Abbiamo avuto tempo per stare in compagnia dei nostri figli, mariti, mogli, di riprendere i contatti con persone che non sentivamo da mesi, per preparare i pasti con calma, per tenere pulita la casa, per leggere, per allenarci e, perché no, per riscoprire i nostri hobby.
Abbiamo avuto anche modo di riscoprire chi siamo, al di là della frenesia e della fatica delle solite giornate passate di corsa fra un impegno e l’altro.
IL TIMORE DEL 4 MAGGIO: A CHI MANCHERÀ LA QUARANTENA?
Ebbene sì, se all’inizio poteva sembrare una follia rimanere rinchiusi nelle quattro mura domestiche per settimane, ad un certo punto è sembrato essere la normalità.
Sicuramente quando tutto finirà saremo contenti di non sentire più ogni giorno il triste bollettino dei nuovi morti e dei contagiati e saremo felici di uscire dai nostri appartamenti e di abbracciare di nuovo le persone che ci sono mancate.
Ma dal 4 maggio inizierà la prima, graduale riapertura di alcune attività e, in alcuni di noi, si è diffusa una certa inquietudine.
Tutto sarà diverso, questo lo abbiamo capito.
Il problema è che non sappiamo bene COME sarà.

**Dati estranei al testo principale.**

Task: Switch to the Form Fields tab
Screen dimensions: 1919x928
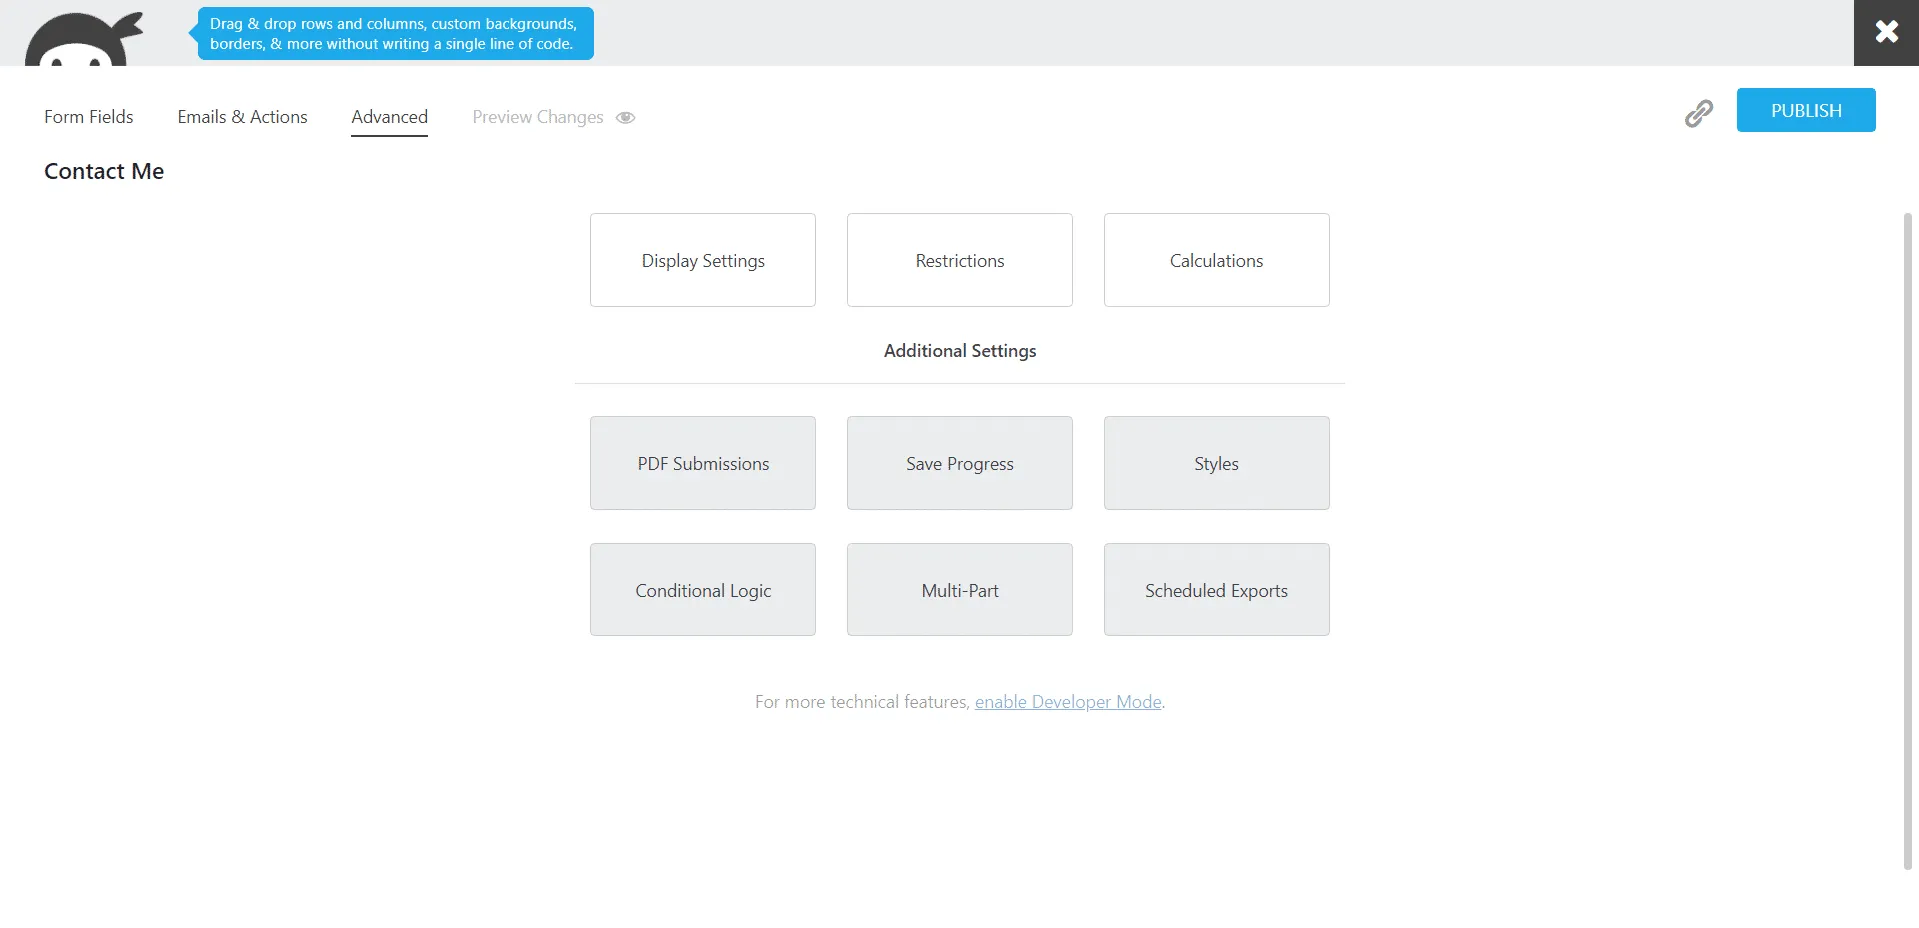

Avremo tante nuove possibilità, ma anche tante nuove preoccupazioni.
Siamo stati messi di fronte ad uno sconvolgimento delle nostre abitudini all’inizio della quarantena e questo ci ha scosso e spaventato, poi abbiamo visto che ci siamo lentamente appropriati di nuovi ritmi di vita.
Adesso la situazione ci permette di ritornare alla nostra vecchia routine, ma nulla sarà come prima. Dovremo affrontare un nuovo un cambiamento radicale, tra l’altro a poco tempo di distanza da un altro, e questo è normale che ci spaventi. Secondo me un po’ di ansia per il futuro è assolutamente giustificata; in qualunque modo andrà, la cosa certa è che il nostro futuro sarà diverso da come lo avevamo previsto anche solo tre mesi fa.
L’impatto che questa emergenza sta avendo a livello economico è sotto gli occhi di tutti; c’è chi ha perso il lavoro, o la probabilità di trovarne uno, ha perso risorse e guadagni. Ritornerà il pensiero del futuro che, durante la quarantena, avevamo messo un po’ in stand-by.
Inoltre ci sarà la paura di stare in mezzo a tante persone e di contrarre il virus oppure di infettare un amico o un parente.
Temo che la paura e la diffidenza verso l’altro non ci abbandonerà tanto presto; faremo fatica a fidarci di nuovo degli altri e il contatto ravvicinato ci farà paura ancora per un po’ di tempo. Se penso ad un viaggio in autobus o in metropolitana, me lo immagino come un incubo.
Le nostre case, durante il lockdown, sono state il nostro rifugio, ci hanno tenuto al sicuro dal coronavirus ma anche lontani da una vita spesso stressante. La cosa che mi fa più paura è che tutto questo ci porti ad uno stato di allerta costante che ci farà cercare di nuovo la protezione dell’isolamento e il modo per evitare il contatto con le altre persone.
Tutto sommato, la quarantena era un po’ un limbo che aveva messo in pausa tutto, non si poteva programmare niente, non c’erano decisioni da prendere. In pratica non si doveva far altro che aspettare.
Ora è arrivato il momento di riprenderci in mano la nostra vita e in molti stiamo esprimendo delle perplessità, e temiamo di non essere pronti ad affrontare un nuovo cambiamento e tutti i processi che questo comporta.
COSA PORTARE CON NOI DALLA QUARANTENA
Io non so come affronteremo il futuro e non ho nemmeno le competenze per dare consigli, però penso che ognuno di noi debba dare un qualche significato alla sua esperienza di quarantena e saper accettare qualsiasi cosa il futuro ci riserverà.
Per “accettazione’ intendo la capacità di osservare le proprie reazioni, le proprie emozioni e accoglierle senza giudicarle, ascoltare ciò che ci stanno dicendo e non evitarle.
Ora come non mai mi sento di condividere il motto #andràtuttobene.